EXERCISE PASSAGE:
-- Opening Marker --

Thursday, April 8, 2010

Ill-timed pork policies

Livestock industry news is all about widespread losses among hog producers. According to one article, right now a small farmer would lose 158 yuan raising a 110-kg hog.

The "hog cycle" is one of the best-known and most persistent economic phenomena in agriculture. Some of the sharpest economists have been working on ways to smooth out the hog cycle since the early part of the 20th century.

Since 2007, China has probably taken more measures to deal with the hog cycle than has ever been attempted, but Chinese officials have not been able to tame the cycle. They are now buying frozen pork for reserves and announcing that hog prices have stopped falling, but ill-timed subsidies in 2007-08 caused the industry to over-expand and create excess capacity.

-- Closing Marker --

DATA SHOWN:
-- Opening Marker --

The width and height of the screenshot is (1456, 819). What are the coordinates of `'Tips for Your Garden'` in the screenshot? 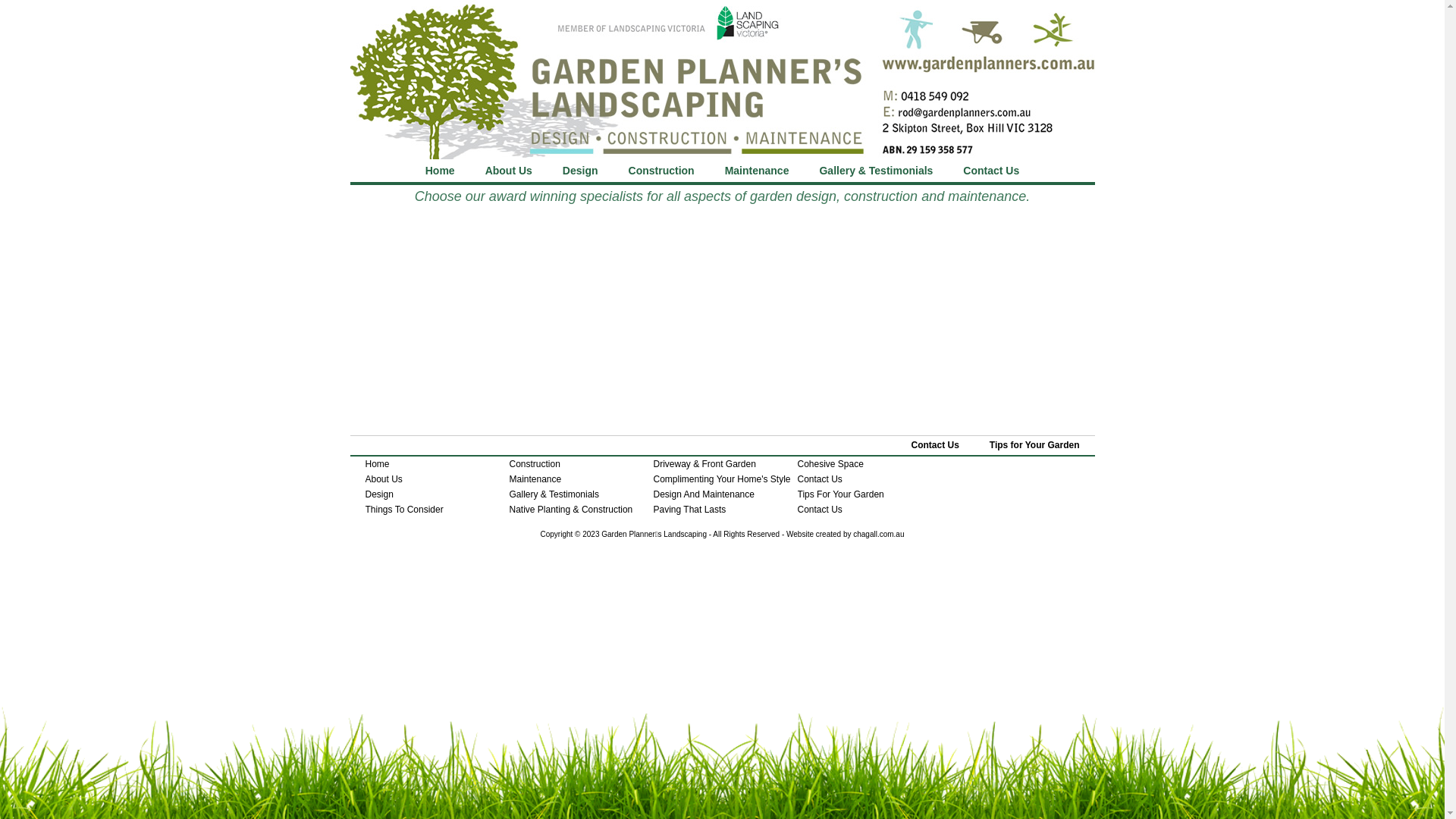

-- Closing Marker --

TASKS AND EXERCISES:
(1) List every number written in digits in the body of the post on China's pork policies, below the headline "Ill-timed pork policies," in the order they appear.
(2) Resume the post on China's pork policies after its last sentence, the one ending "create excess capacity."

SOLVED TASKS:
(1) 158, 110, 20th, 2007, 2007-08

(2)
From January to March of this year, hog prices plunged while feed prices have been creeping up. Consequently, the ratio of hog to grain price is now below the breakeven point of 6:1, and an article from Jiangsu says it's down to the "red line" of 5:1. Hog producers say they lose 150-200 yuan on every hog, so they're cutting back on inventories. Producers of feeder pigs are slaughtering some of their sows, which will make it hard for the industry to rebound if prices improve. Small-scale farmers are quitting, but those who have lots of cash are persevering through the downturn.

These conditions are similar to those that prevailed in 2006. Farmers were experiencing very low prices following a big build-up in hog inventories when avian flu induced many consumers to switch from poultry to pork in 2004. Many sows were slaughtered in 2006. When "blue ear" disease hit in 2007 with an already-tight supply, prices soared 50-70%.

The government panicked. They doubled the subsidy for sows from 50 yuan to 100 yuan per head, paid a "fine breed" subsidy, introduced sow insurance subsidies, waived income taxes for corporations entering hog farming, subsidized vaccinations, and made cash payments to major pork-supply counties. At the same time, high prices and profits attracted lots of investment in the hog sector.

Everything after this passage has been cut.